The following activities – even if funded by ECB – do not constitute ‘real estate business’ and are thus permitted:

  • Construction and development of industrial parks, integrated townships, and SEZ
  • Modernisation or expansion of existing manufacturing units
  • Infrastructure sector activities
  • Construction-development projects (including residential and commercial)
  • Commercial or residential properties for the borrower’s own use
  • Real estate broking services

6. Enhanced Borrowing Limits and Financial Flexibility

The new framework provides entities with significantly higher ECB access:

  • General eligible borrowers may raise ECB up to the higher of: USD 1 billion in outstanding ECB, or 300% of net worth (based on latest audited standalone balance sheet)
  • Regulated financial entities (RBI, SEBI, IRDA regulated) have access to ECB as per their respective regulatory frameworks, without general borrowing limits

7. Currency Conversion Liberalisation

A notable restriction under the old regulations prohibited conversion of INR-denominated ECB into foreign currency. This limitation constrained flexibility for borrowers managing currency exposures.

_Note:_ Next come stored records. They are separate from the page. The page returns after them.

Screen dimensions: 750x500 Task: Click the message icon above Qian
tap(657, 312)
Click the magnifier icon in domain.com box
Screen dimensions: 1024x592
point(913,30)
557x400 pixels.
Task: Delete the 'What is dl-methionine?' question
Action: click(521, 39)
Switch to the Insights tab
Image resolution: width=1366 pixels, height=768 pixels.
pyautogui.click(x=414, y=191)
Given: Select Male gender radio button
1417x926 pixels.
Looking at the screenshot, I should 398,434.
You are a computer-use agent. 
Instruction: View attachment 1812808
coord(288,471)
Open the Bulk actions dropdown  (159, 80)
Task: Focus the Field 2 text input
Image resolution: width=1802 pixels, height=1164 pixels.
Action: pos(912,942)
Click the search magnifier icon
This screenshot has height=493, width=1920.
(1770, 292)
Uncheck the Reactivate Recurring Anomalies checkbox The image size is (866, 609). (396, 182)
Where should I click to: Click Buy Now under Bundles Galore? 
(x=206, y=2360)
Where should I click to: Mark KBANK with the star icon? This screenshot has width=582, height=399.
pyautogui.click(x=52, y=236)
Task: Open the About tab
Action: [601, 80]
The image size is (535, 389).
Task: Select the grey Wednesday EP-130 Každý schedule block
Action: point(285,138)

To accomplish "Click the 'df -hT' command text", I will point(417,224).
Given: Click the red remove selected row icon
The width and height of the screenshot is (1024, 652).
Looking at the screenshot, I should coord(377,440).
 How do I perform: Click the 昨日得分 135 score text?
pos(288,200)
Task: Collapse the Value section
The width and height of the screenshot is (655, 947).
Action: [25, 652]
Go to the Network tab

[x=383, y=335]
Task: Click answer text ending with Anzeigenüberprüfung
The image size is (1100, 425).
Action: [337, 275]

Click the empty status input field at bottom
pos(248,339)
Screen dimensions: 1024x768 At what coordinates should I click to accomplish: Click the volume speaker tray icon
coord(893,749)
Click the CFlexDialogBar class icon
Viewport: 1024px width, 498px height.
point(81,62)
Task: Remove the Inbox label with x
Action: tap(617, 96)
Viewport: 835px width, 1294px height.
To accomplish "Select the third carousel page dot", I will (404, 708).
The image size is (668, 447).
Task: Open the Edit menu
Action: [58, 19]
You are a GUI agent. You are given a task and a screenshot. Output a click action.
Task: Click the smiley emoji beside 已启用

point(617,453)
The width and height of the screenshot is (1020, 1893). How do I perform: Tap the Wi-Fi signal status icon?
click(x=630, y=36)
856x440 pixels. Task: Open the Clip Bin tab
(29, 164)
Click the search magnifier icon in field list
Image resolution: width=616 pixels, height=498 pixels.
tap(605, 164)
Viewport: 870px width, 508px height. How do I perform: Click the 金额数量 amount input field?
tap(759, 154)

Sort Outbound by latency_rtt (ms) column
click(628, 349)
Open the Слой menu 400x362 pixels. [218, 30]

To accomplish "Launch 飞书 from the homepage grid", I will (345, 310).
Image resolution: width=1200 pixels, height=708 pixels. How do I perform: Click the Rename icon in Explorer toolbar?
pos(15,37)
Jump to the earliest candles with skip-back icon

The 2026 framework now expressly permits conversion of INR-denominated ECB into foreign currency without approval requirements which should not exceed original liability.

Conclusion

The 2026 FEMA borrowing and lending regulations represent a paradigm shift from a prescriptive, ceiling-based framework to a market-driven, principles-based approach. The key achievements include:

  • Broader eligibility for borrowers and lenders, democratising access to ECB
  • Market-based pricing flexibility in place of rigid cost ceilings
  • Standardised maturity requirements with targeted flexibility for manufacturing
  • Clarified end-use restrictions with strategic carve-outs for M&A and corporate restructuring
  • Enhanced borrowing limits reflecting financial capacity rather than arbitrary caps
  • Operational flexibility through unrestricted currency conversion

These changes position India’s ECB framework as a more competitive and flexible regime, facilitating greater cross-border capital flows while maintaining appropriate prudential safeguards. Entities planning to raise ECB should reassess their capital strategies in light of these expanded opportunities.


A.P. (DIR Series) Circular No. 23

RBI/2025-26/223 | February 18, 2026

RBI Updates ECB Reporting Formats – Revised Form ECB 1 and ECB 2 Effective Immediately

The Reserve Bank of India has revised the reporting framework for External Commercial Borrowings (ECB) by updating the prescribed formats under the Master Direction – External Commercial Borrowings, Trade Credits and Structured Obligations.

Through Circular No. 23, the RBI has substituted Part V – Annex I and Part V – Annex II of the Master Direction with revised Form ECB 1 and Form ECB 2, respectively. The revised reporting formats are effective immediately.

Key Highlights of the Revision

The updated forms significantly expand disclosure requirements and now mandate comprehensive reporting on:

  • Detailed borrower and lender particulars
  • Terms and conditions of borrowing
  • End-use of funds
  • Interest structure and fee components
  • Receipt and utilisation of proceeds
  • Debt servicing details
  • Hedging arrangements
  • Loan Registration Number (LRN) closure information

These changes aim to strengthen transparency, improve regulatory oversight, and align reporting standards with the recently liberalised ECB framework under the amended FEMA borrowing regulations.